The task: Beginning with the line that contains "Delete the fragment" and ending with the line that contains "The image size is (418, 361).", reproduce the lines of the entries below exactly, omitting pictures.

Provided data:
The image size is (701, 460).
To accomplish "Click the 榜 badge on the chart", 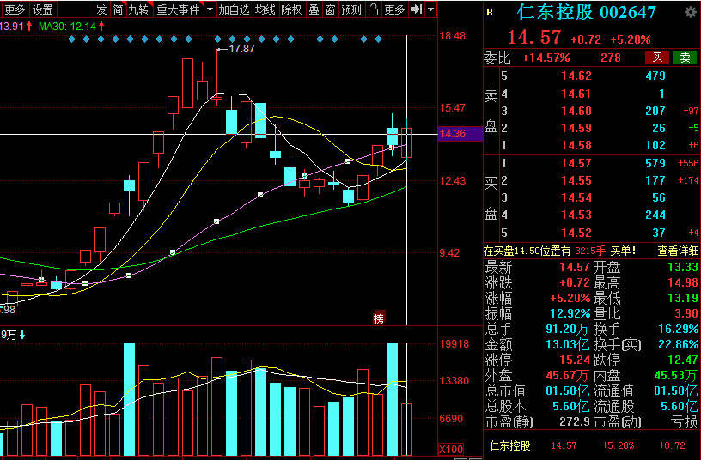I will (378, 318).
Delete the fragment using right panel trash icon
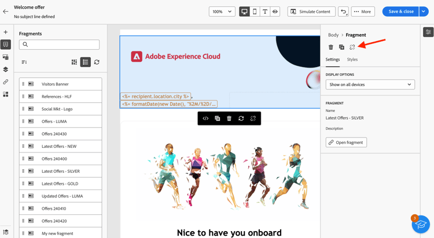Image resolution: width=434 pixels, height=238 pixels. point(331,47)
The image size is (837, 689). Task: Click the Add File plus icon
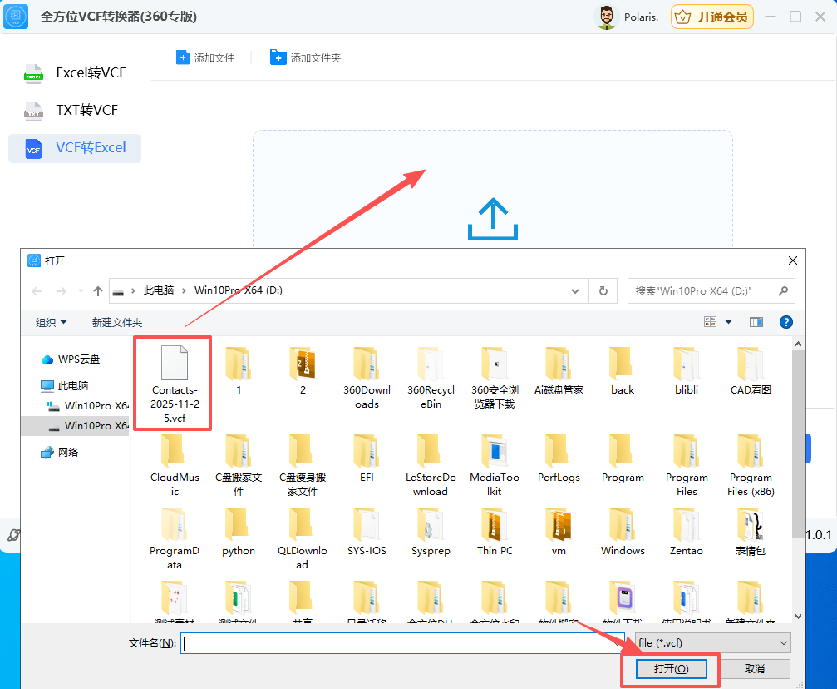pyautogui.click(x=183, y=57)
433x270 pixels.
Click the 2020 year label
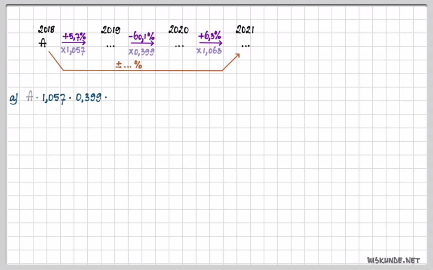pyautogui.click(x=178, y=30)
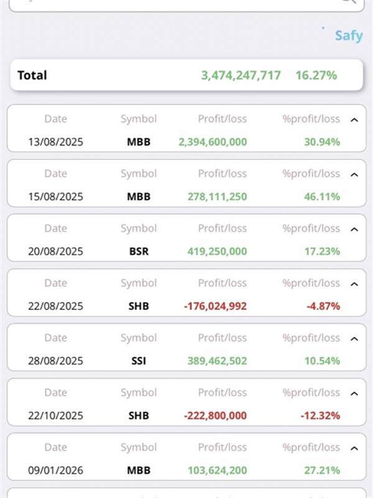Select the BSR symbol label

138,251
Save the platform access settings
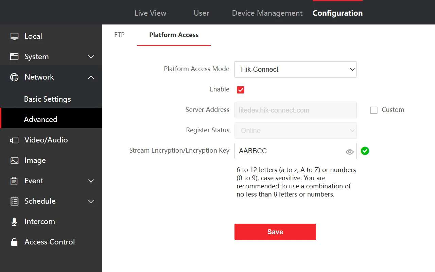Image resolution: width=435 pixels, height=272 pixels. click(x=275, y=232)
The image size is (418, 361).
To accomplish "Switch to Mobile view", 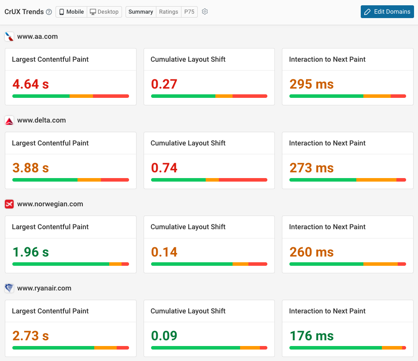I will pyautogui.click(x=71, y=12).
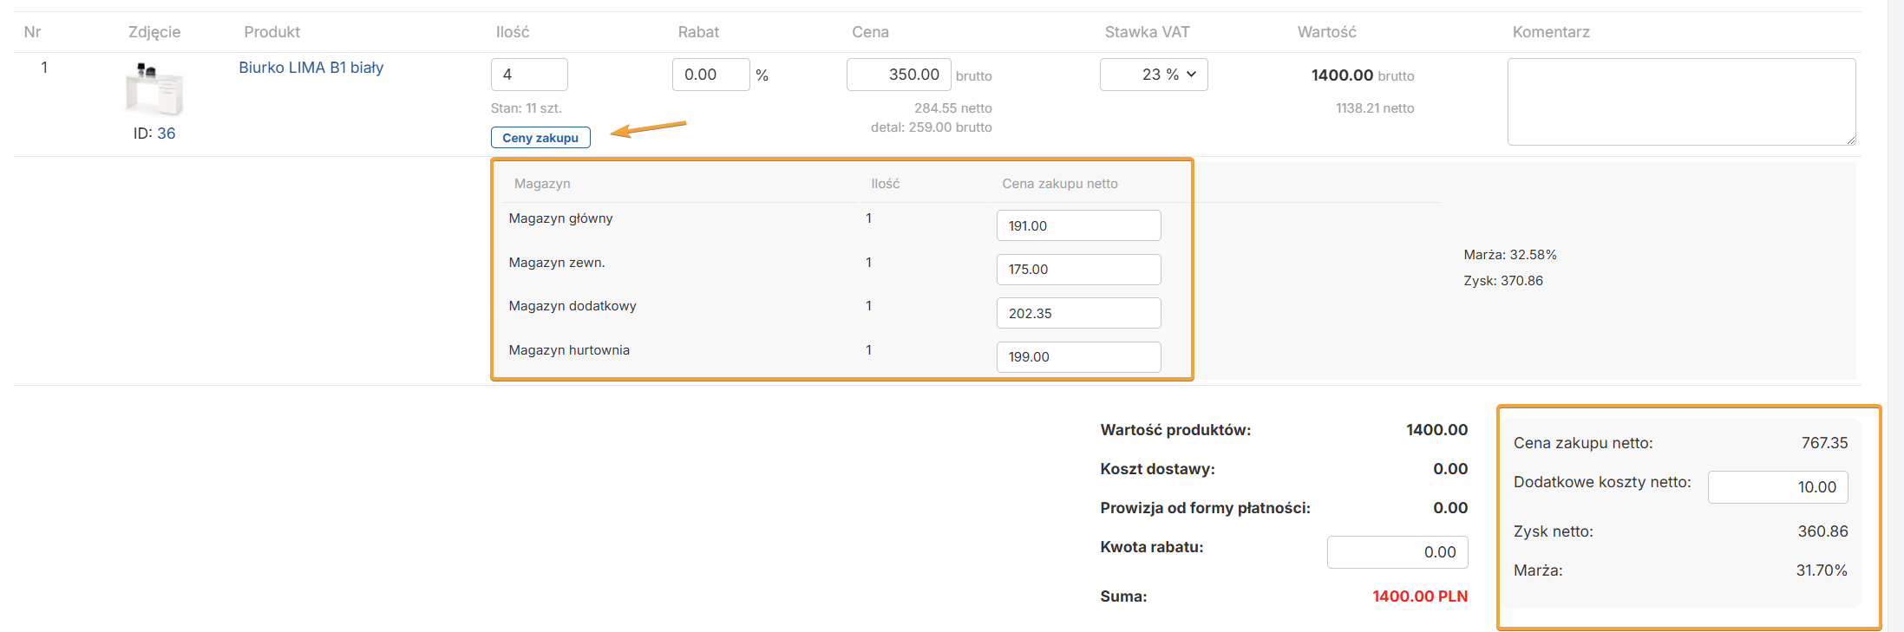Open product ID 36 link

(x=166, y=134)
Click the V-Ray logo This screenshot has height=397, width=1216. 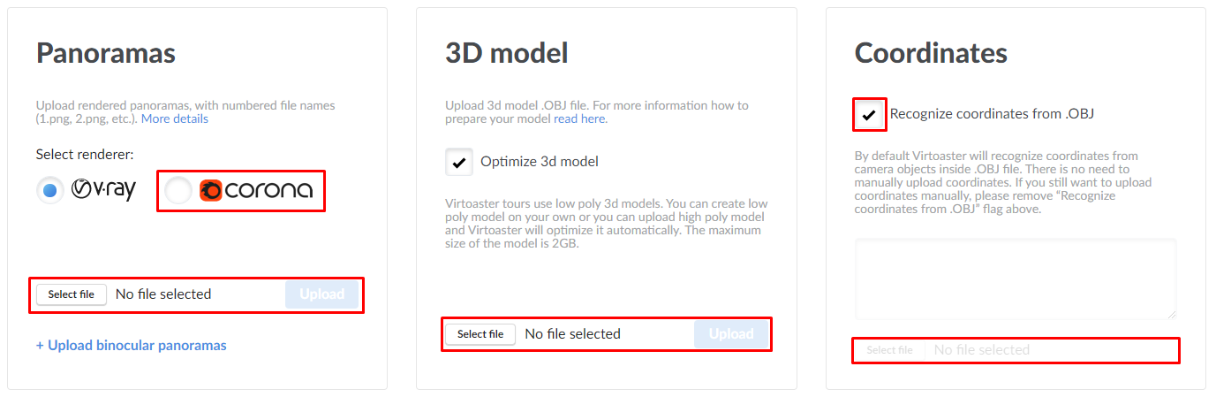104,189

Solved problem:
Delete the fragment using right panel trash icon
Image resolution: width=434 pixels, height=238 pixels. point(331,47)
The image size is (837, 689). Task: Click the Add File plus icon
pyautogui.click(x=183, y=57)
433x270 pixels.
Click the 2020 year label
pyautogui.click(x=178, y=30)
Select the BSR symbol label

138,251
Save the platform access settings
Image resolution: width=435 pixels, height=272 pixels. click(x=275, y=232)
The image size is (418, 361).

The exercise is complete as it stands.